Yesterday I started my new 10k training plan. I had my schedule switched around on me so I had to make some adjustments to the original running schedule I had planned.
I flip flopped by Monday and Tuesday workout and will do the same with Wednesday and Thursday. It just makes it easier with my schedule since those are the longer workouts.
I was honestly very nervous going into this workout. I have done workouts in marathon training before, but they are different. In marathon training workouts you are focused on more endurance. The workouts now focus on speed.
Speed hurts. It’s painful. You suck a lot of air. I was probably being a wimp, but I knew I needed to start doing this to get to where I want to be.
I got up and put on my running clothes right away. I knew sitting around and thinking about it was just going to make it harder. I was happy to see the weather was looking nice so that meant I would get to go out to the track!
I apologize it was so bright I couldn’t tell my finger was in in the way.
The workout called for:
- 2-3 mile warm up
- 8 x 400 (400 jog between each)
- 2 -3 mile cool down
I started off with a 2 mile easy run around the track. My legs felt pretty good at the start. The sun was out, there was a slight breeze and the temperature was in the mid 50’s. I’d say that’s pretty perfect!
I did the first 2 miles a bit quicker than I expected, but my legs felt great and overall the 2 miles felt really easy.
After that was done I shed some layers (I warmed up in a long sleeve and tights) and changed into my speed shoes for the real fun to begin.
The actual plan called for me to go much faster than I knew I was ready for. My goal for my first workout was to go fast but try to keep a focus on my form.
I ran each 400 somewhere in between 1:35 – 1:42. I started to slow down as the workout progressed. I jogged a 400 before starting the next one. I reset my watch each time.
Garmins are notoriously not accurate on tracks so I went off the clock instead of the pace it told me I was running.
My husband (who was doing his own workout) kept pointing out that I was leaning back as I got tired. I kept trying to correct it but knew pushing the speed without proper form was not smart.
I completed the workout!
I jogged my cool down much slower than my warm up, but I figured that would happen. I ventured out of the track and onto some grassy fields for the cool down.

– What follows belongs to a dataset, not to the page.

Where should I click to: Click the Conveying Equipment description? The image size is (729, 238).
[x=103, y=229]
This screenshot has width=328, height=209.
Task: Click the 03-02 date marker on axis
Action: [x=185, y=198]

Overall the first workout went well. I spent about 45 minutes at the gym afterwards working on some back, upper body and core exercises before calling it a day.
I think I am going to enjoy this change of pace!
How did your workout go Monday?
Do you ever do track workouts?.
I’ve haven’t done a track workout since… high school! I do speedwork around the neighborhood, since the track at my local high school is usually locked (wtf?!). I recently switched my focus from endurance training to speed, so I know how it feels! Best of luck with your training, and I’m glad that you enjoyed the track workout 😀
Thanks JoJo! You as well! It is a different change of pace for a while but I am looking forward to it! I know it will really help me in the long run 🙂
Wow that seems like a pretty intesnse workout but glad you felt good with it. I am so not a “workout” type so I’m impressed! What shoes did you use for speed and what do you normally wear btw?
Thanks Michele 🙂 It was challenging but I was proud that I completed it! For normal easy runs I used a bit more cushioned shoe. Right now I am wearing the Mizuno Wave Rider 17’s. When I do track work or speed work I use a lightweight shoe. I will warm up in the other and then switch when I get to the speed work. Right now for my lightweight shoes I use the Sacuony Kinvaras or the the Mizuno Ronins.
Speedwork is such a different change of pace!!!!! With my marathon this weekend, I am going to need some new goals ! You just inspired me to do some 10k 5k training post marathon- I need goals and races to work towards, to keep up with my running- thanks for the inspiration!
Awesome Katie! Good luck in your marathon this weekend!! Look forward to reading about how it went.
Yay Sara that is awesome! Speed work on the track is what is going to give you the speed you need for a 10k. Even as a “track” runner I hated track workouts but they feel so good after and they really are what make you fast! Good job (:
They are one of those love/hate things. I know they are going to get me faster so that I ultimately can reach my Boston goal but boy are they hard!!
Congrats girl! Awesome workout! I don’t go to the track nearly enough 🙂
Thanks Megan! It felt good getting back out on the track!
Great job!! I used to love going to the track once a week for speedwork, but haven’t been in a while. For my last half marathon I resorted to the treadmill for speedwork… not ideal but I would be doing it while it was still dark in the morning and didn’t feel safe enough at any local tracks.
Yes, I did treadmill a lot and still do when the weather doesn’t cooperate. Since it was so nice out yesterday I knew I had to get it outdoors!
We headed out on to the grass 400m track for the first time this season tonight. I really enjoyed the session, much nicer on my legs than speedwork on the road alongside the cars!
I love running on grass too! I try to stay on it for easy runs to help alleviate the pounding on my legs. Great job on the workout!